TV Land Redux Redux
So last night Connie and I were channel surfing while eating dinner and between the game show where the husband and wife are asked to disclose the kind of sound their bed springs make and the prison show where we’re asked to become complicit "gazers" as underprivileged and undereducated people are incarcerated—between these shows we found ABC’s program 20/20 (their version of Dateline) and lo and behold they were doing a segment on people who have serious genetically transmitted birth deformities and neurological illnesses. What caught my attention was the "framing language" that the producers were using: one woman’s illness was introduced with a sinister analogy: "Like a poisoned apple from a tree, (insert patient’s name) this illness befell her, etc." The implication is of course layered with cultural meanings. Like Eve this woman ate the taboo apple? Like Snow White she ate the poisoned fruit? I couldn’t believe my ears! Genetically inherited diseases do not manifest themselves like the fruits of superstitions or biblical narratives.
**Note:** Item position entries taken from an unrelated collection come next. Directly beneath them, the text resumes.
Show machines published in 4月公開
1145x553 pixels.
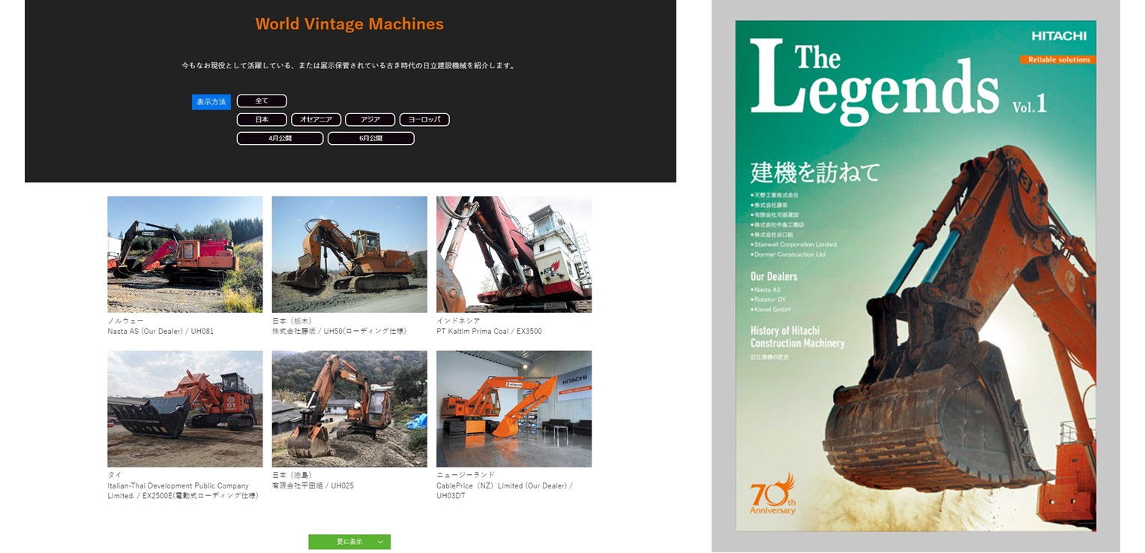pyautogui.click(x=280, y=139)
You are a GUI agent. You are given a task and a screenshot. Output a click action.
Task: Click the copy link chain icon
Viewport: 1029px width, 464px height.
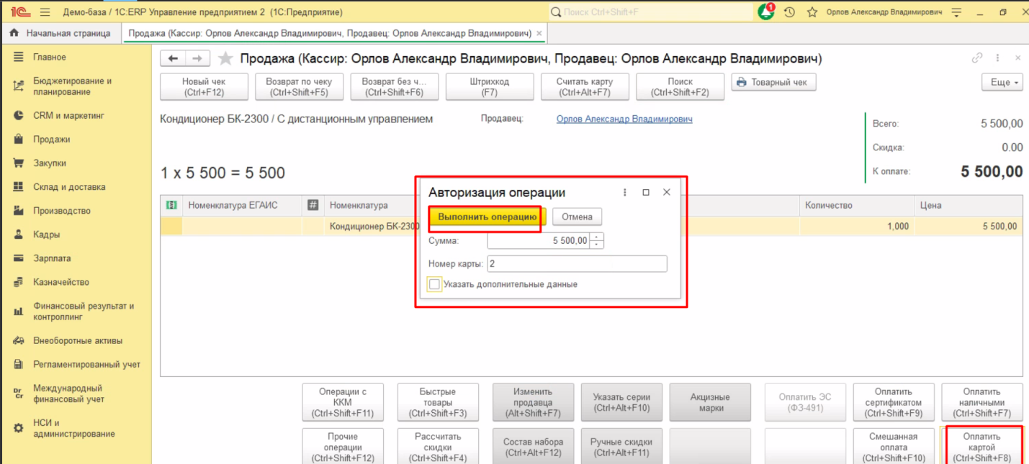(977, 58)
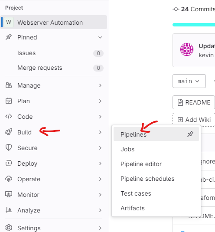Click the Add Wiki button
The height and width of the screenshot is (232, 215).
click(x=194, y=120)
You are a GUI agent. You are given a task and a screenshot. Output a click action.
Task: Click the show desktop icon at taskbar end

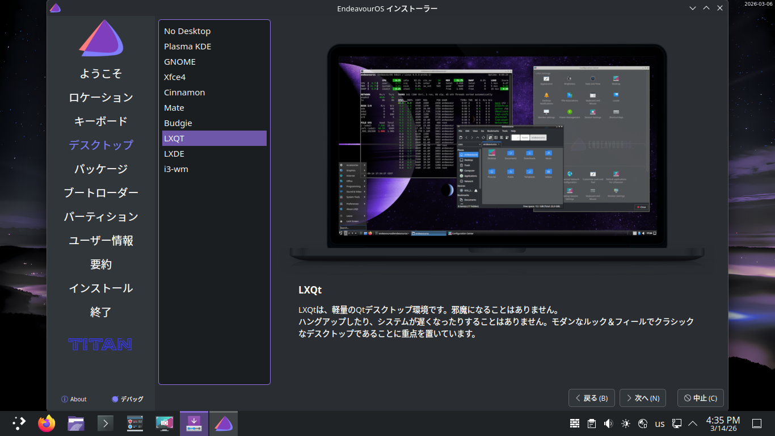click(756, 424)
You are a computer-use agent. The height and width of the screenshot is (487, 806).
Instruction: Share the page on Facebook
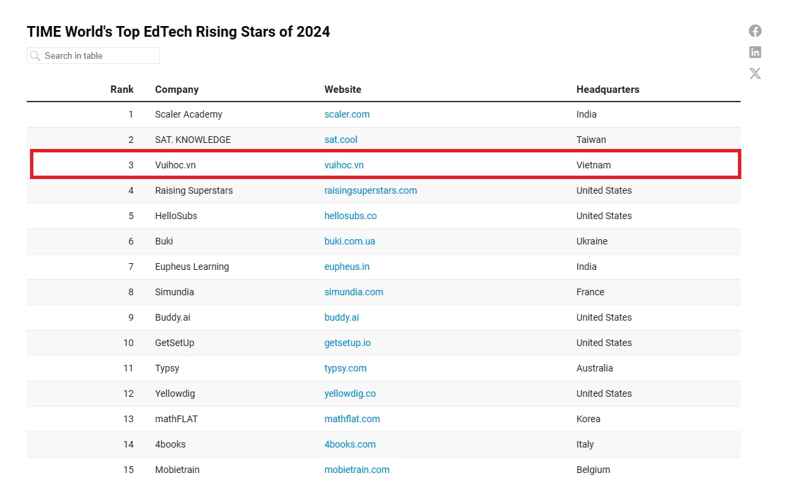point(755,31)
The uncomprehending television viewer, hearing this without analysis would be inclined to think that genetic misfortune may be a kind of divine punishment. Doesn’t this sound familiar? Tobit, in the Old Testament is blinded by the Lord. Tiresias is blinded by Hera in Greek mythology. Certainly if you have a disability you’ve done something wrong where the gods are concerned. I was absolutely dismayed to see ABC using this kind of nonsense as a framing device for their story about real people. Thank God the phone rang! Perhaps the phone rang like a poisoned apple falling from the tree of life?
S.K.
I don't know why the media feel the obligation to transform every aspect of disability to a metaphor or a symbol. It just doesn't work. Not everything fits inside the box. Perhaps there is the same compulsion to explain why a disability or illness happens as to explain why the universe is--maybe society "needs" creation myths for disability. When my mother had a life-threatening illness, a few people asked her what she'd done wrong, didn't she believe in God, etc. Ignoring their own mortality, I guess.